What is it with search engines? and web-traffic rankers?
This blog has done enough whining about Technorati’s randomness. It’s well overdue to say that it’s probably working far more consistently and reliably than most of the facilities that claim to find Internet resources. (On a note that shows how shamelessly susceptible to flattery we are at whydontyou.org.uk – others please take note – it puts this blog at under 60,000 in the blogosphere which is almost beyond its wildest dreams.)
As an experiment, look up your blog in a few search engines. See if you can find any points in common between them.
Here’s one of my favourites in that I suspect they actually must a randomiser to generate web traffic numbers and links. Pick a blog, look at it in technorati’s blog directory.

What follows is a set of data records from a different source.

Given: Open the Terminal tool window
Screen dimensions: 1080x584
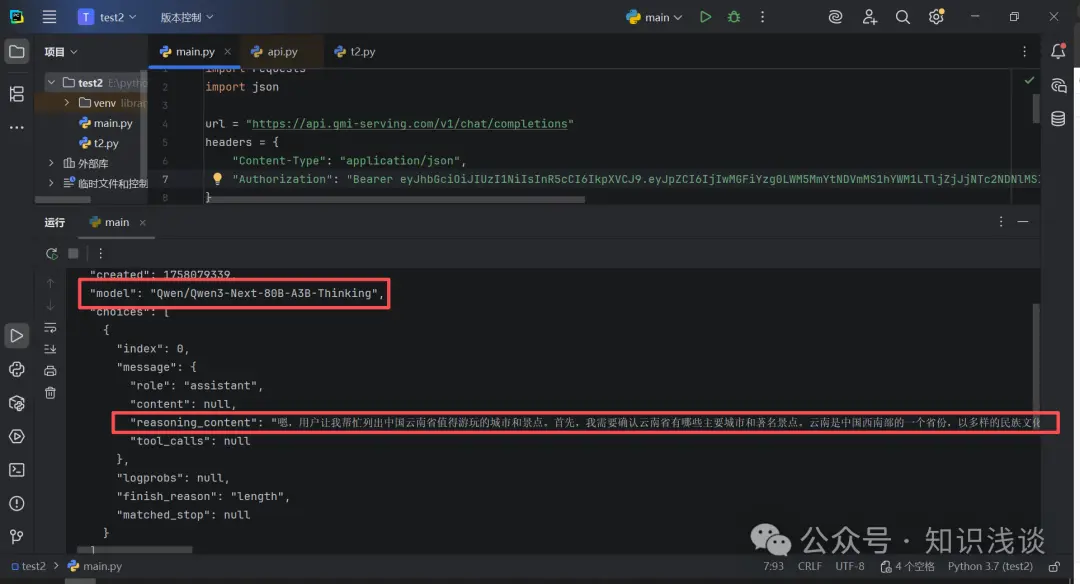Looking at the screenshot, I should point(16,470).
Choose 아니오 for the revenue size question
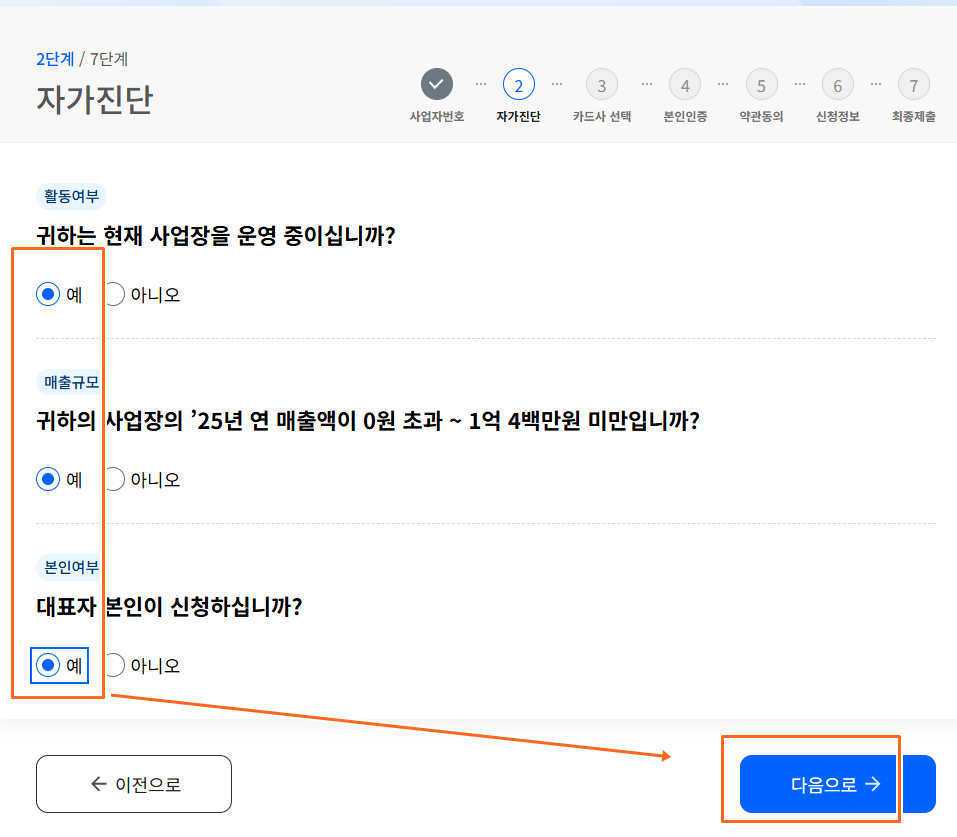957x837 pixels. pyautogui.click(x=115, y=479)
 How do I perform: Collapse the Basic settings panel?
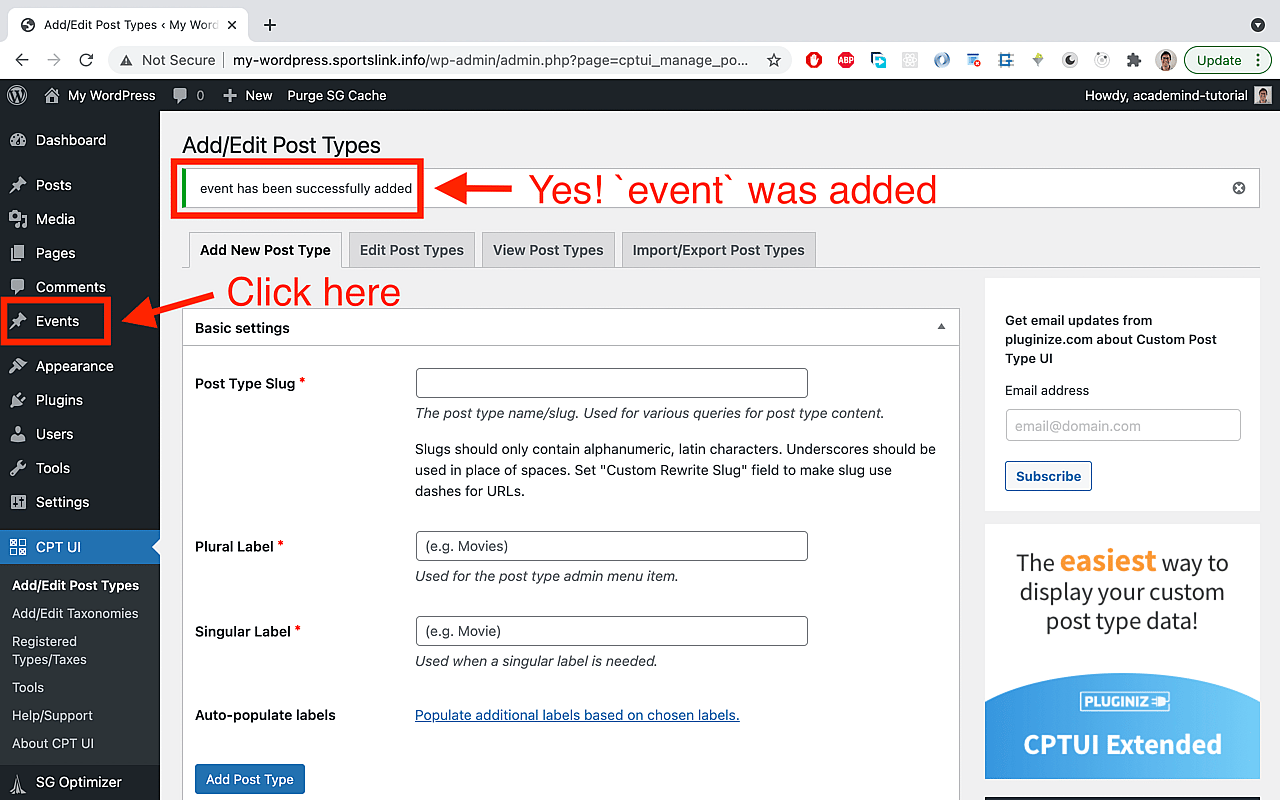pos(940,327)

Go to the traffic rank bit and click on it. You will find yourself in the realm of Alexa. This will probably show you that the traffic isnt really counted because the blog isn’t in the top 100,000. The daily page views are shown as a percent of people using the whole Internet, i.e., if the site isnt in the top 100,000 sites in the world, you wont get any figures. (If you come in at a newbie 5,195,452 – as this blog does – you may wonder if you are even reading the blog yourself)
100,000 sounds like a lot of sites. However, if you consider, global players (like Google or Microsoft), then big online retailers (like Tescos and Dell), then news sites (CNN, BBC) and national government information sites, you can see it must be pretty difficult to get into the club.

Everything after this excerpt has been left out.